[Stored data entries]
****************

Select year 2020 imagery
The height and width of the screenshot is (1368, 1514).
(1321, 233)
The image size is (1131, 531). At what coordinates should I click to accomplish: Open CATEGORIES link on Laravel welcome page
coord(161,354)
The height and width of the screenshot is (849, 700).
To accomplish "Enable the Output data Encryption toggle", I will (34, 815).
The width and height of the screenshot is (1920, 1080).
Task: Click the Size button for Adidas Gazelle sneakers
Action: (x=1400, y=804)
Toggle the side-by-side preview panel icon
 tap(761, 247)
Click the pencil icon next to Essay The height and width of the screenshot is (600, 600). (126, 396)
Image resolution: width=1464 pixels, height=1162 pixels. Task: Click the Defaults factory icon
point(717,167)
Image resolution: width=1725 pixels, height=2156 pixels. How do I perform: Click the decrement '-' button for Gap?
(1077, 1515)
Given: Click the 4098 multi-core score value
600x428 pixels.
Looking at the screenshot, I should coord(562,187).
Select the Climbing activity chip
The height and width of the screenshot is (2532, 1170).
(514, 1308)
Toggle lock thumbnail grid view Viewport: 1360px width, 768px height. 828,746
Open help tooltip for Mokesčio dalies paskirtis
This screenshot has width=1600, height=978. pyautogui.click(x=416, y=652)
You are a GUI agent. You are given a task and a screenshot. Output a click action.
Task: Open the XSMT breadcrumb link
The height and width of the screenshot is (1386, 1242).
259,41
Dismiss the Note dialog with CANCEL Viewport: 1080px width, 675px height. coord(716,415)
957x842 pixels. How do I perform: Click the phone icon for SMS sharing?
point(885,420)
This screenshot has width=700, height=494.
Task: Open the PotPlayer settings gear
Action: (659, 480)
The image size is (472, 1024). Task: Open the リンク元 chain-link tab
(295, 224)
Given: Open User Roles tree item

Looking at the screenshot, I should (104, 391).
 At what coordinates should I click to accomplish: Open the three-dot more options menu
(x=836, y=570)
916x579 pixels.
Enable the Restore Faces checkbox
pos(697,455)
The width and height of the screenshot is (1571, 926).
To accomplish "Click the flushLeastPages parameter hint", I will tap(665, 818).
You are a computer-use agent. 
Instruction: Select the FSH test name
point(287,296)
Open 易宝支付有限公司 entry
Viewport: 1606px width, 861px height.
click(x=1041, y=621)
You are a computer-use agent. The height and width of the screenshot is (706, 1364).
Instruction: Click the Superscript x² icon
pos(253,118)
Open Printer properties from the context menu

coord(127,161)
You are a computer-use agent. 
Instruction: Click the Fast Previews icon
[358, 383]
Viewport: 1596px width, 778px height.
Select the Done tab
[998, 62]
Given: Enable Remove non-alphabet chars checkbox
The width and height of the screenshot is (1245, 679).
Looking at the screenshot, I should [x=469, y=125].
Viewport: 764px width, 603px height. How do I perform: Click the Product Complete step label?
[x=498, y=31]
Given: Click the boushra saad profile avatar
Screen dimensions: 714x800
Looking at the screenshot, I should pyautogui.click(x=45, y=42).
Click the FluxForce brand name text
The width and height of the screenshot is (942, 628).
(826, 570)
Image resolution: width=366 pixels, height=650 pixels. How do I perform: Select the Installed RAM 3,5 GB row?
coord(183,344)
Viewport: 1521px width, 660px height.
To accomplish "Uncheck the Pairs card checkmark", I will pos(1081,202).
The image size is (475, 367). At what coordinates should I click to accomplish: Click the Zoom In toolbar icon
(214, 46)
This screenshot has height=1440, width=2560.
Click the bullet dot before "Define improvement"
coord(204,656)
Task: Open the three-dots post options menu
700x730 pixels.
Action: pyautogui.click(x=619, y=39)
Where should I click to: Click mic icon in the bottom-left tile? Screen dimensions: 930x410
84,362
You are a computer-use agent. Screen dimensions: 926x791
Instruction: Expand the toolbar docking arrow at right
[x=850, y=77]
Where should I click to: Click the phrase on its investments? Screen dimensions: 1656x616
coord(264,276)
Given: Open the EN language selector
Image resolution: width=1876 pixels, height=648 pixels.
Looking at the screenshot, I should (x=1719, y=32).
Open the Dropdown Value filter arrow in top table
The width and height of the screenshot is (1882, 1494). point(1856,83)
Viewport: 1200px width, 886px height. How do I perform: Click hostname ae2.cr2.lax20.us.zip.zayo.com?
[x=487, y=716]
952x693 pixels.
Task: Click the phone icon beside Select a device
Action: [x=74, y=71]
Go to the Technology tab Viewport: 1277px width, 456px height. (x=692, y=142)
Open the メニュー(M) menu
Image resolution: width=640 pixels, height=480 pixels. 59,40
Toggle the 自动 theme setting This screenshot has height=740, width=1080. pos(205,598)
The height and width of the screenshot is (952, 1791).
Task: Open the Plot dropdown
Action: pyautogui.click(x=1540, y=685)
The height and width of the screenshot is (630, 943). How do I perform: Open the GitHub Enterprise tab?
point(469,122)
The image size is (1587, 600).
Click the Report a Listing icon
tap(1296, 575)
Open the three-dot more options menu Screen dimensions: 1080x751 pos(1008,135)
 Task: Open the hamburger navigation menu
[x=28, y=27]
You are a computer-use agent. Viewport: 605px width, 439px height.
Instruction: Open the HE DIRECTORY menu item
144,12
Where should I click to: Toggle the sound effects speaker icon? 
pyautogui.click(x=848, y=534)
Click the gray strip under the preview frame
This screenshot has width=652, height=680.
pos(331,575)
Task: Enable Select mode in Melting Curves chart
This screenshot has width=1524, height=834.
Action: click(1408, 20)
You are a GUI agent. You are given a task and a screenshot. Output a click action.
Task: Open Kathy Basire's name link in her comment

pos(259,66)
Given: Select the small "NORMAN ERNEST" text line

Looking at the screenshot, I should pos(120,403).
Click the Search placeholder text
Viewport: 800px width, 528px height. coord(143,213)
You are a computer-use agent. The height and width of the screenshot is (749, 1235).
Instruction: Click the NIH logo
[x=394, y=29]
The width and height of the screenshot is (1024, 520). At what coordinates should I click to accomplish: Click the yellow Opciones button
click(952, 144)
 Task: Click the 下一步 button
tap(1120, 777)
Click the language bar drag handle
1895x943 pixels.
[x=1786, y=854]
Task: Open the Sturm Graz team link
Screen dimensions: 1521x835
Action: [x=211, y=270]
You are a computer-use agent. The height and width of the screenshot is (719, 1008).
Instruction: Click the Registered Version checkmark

****************

Could you transcribe all of the data exactly as it is given?

■ Expected answer ■
Select year 2020 imagery
The height and width of the screenshot is (1368, 1514).
(1321, 233)
The image size is (1131, 531). At what coordinates should I click to accomplish: Open CATEGORIES link on Laravel welcome page
coord(161,354)
The height and width of the screenshot is (849, 700).
To accomplish "Enable the Output data Encryption toggle", I will (34, 815).
The width and height of the screenshot is (1920, 1080).
Task: Click the Size button for Adidas Gazelle sneakers
Action: (x=1400, y=804)
Toggle the side-by-side preview panel icon
 tap(761, 247)
Click the pencil icon next to Essay The height and width of the screenshot is (600, 600). (126, 396)
Image resolution: width=1464 pixels, height=1162 pixels. Task: Click the Defaults factory icon
point(717,167)
Image resolution: width=1725 pixels, height=2156 pixels. How do I perform: Click the decrement '-' button for Gap?
(1077, 1515)
Given: Click the 4098 multi-core score value
600x428 pixels.
Looking at the screenshot, I should coord(562,187).
Select the Climbing activity chip
The height and width of the screenshot is (2532, 1170).
(514, 1308)
Toggle lock thumbnail grid view Viewport: 1360px width, 768px height. 828,746
Open help tooltip for Mokesčio dalies paskirtis
This screenshot has width=1600, height=978. pyautogui.click(x=416, y=652)
You are a GUI agent. You are given a task and a screenshot. Output a click action.
Task: Open the XSMT breadcrumb link
The height and width of the screenshot is (1386, 1242).
259,41
Dismiss the Note dialog with CANCEL Viewport: 1080px width, 675px height. coord(716,415)
957x842 pixels. How do I perform: Click the phone icon for SMS sharing?
point(885,420)
This screenshot has width=700, height=494.
Task: Open the PotPlayer settings gear
Action: (659, 480)
The image size is (472, 1024). Task: Open the リンク元 chain-link tab
(295, 224)
Given: Open User Roles tree item

Looking at the screenshot, I should (104, 391).
 At what coordinates should I click to accomplish: Open the three-dot more options menu
(x=836, y=570)
916x579 pixels.
Enable the Restore Faces checkbox
pos(697,455)
The width and height of the screenshot is (1571, 926).
To accomplish "Click the flushLeastPages parameter hint", I will tap(665, 818).
You are a computer-use agent. 
Instruction: Select the FSH test name
point(287,296)
Open 易宝支付有限公司 entry
Viewport: 1606px width, 861px height.
click(x=1041, y=621)
You are a computer-use agent. The height and width of the screenshot is (706, 1364).
Instruction: Click the Superscript x² icon
pos(253,118)
Open Printer properties from the context menu

coord(127,161)
You are a computer-use agent. 
Instruction: Click the Fast Previews icon
[358, 383]
Viewport: 1596px width, 778px height.
Select the Done tab
[998, 62]
Given: Enable Remove non-alphabet chars checkbox
The width and height of the screenshot is (1245, 679).
Looking at the screenshot, I should [x=469, y=125].
Viewport: 764px width, 603px height. How do I perform: Click the Product Complete step label?
[x=498, y=31]
Given: Click the boushra saad profile avatar
Screen dimensions: 714x800
Looking at the screenshot, I should pyautogui.click(x=45, y=42).
Click the FluxForce brand name text
The width and height of the screenshot is (942, 628).
(826, 570)
Image resolution: width=366 pixels, height=650 pixels. How do I perform: Select the Installed RAM 3,5 GB row?
coord(183,344)
Viewport: 1521px width, 660px height.
To accomplish "Uncheck the Pairs card checkmark", I will pos(1081,202).
The image size is (475, 367). At what coordinates should I click to accomplish: Click the Zoom In toolbar icon
(214, 46)
This screenshot has height=1440, width=2560.
Click the bullet dot before "Define improvement"
coord(204,656)
Task: Open the three-dots post options menu
700x730 pixels.
Action: pyautogui.click(x=619, y=39)
Where should I click to: Click mic icon in the bottom-left tile? Screen dimensions: 930x410
84,362
You are a computer-use agent. Screen dimensions: 926x791
Instruction: Expand the toolbar docking arrow at right
[x=850, y=77]
Where should I click to: Click the phrase on its investments? Screen dimensions: 1656x616
coord(264,276)
Given: Open the EN language selector
Image resolution: width=1876 pixels, height=648 pixels.
Looking at the screenshot, I should (x=1719, y=32).
Open the Dropdown Value filter arrow in top table
The width and height of the screenshot is (1882, 1494). point(1856,83)
Viewport: 1200px width, 886px height. How do I perform: Click hostname ae2.cr2.lax20.us.zip.zayo.com?
[x=487, y=716]
952x693 pixels.
Task: Click the phone icon beside Select a device
Action: [x=74, y=71]
Go to the Technology tab Viewport: 1277px width, 456px height. (x=692, y=142)
Open the メニュー(M) menu
Image resolution: width=640 pixels, height=480 pixels. 59,40
Toggle the 自动 theme setting This screenshot has height=740, width=1080. pos(205,598)
The height and width of the screenshot is (952, 1791).
Task: Open the Plot dropdown
Action: pyautogui.click(x=1540, y=685)
The height and width of the screenshot is (630, 943). How do I perform: Open the GitHub Enterprise tab?
point(469,122)
The image size is (1587, 600).
Click the Report a Listing icon
tap(1296, 575)
Open the three-dot more options menu Screen dimensions: 1080x751 pos(1008,135)
 Task: Open the hamburger navigation menu
[x=28, y=27]
You are a computer-use agent. Viewport: 605px width, 439px height.
Instruction: Open the HE DIRECTORY menu item
144,12
Where should I click to: Toggle the sound effects speaker icon? 
pyautogui.click(x=848, y=534)
Click the gray strip under the preview frame
This screenshot has width=652, height=680.
pos(331,575)
Task: Enable Select mode in Melting Curves chart
This screenshot has width=1524, height=834.
Action: click(1408, 20)
You are a GUI agent. You are given a task and a screenshot. Output a click action.
Task: Open Kathy Basire's name link in her comment

pos(259,66)
Given: Select the small "NORMAN ERNEST" text line

Looking at the screenshot, I should pos(120,403).
Click the Search placeholder text
Viewport: 800px width, 528px height. coord(143,213)
You are a computer-use agent. The height and width of the screenshot is (749, 1235).
Instruction: Click the NIH logo
[x=394, y=29]
The width and height of the screenshot is (1024, 520). At what coordinates should I click to accomplish: Click the yellow Opciones button
click(952, 144)
 Task: Click the 下一步 button
tap(1120, 777)
Click the language bar drag handle
1895x943 pixels.
[x=1786, y=854]
Task: Open the Sturm Graz team link
Screen dimensions: 1521x835
Action: [x=211, y=270]
You are a computer-use agent. The height and width of the screenshot is (719, 1008).
Instruction: Click the Registered Version checkmark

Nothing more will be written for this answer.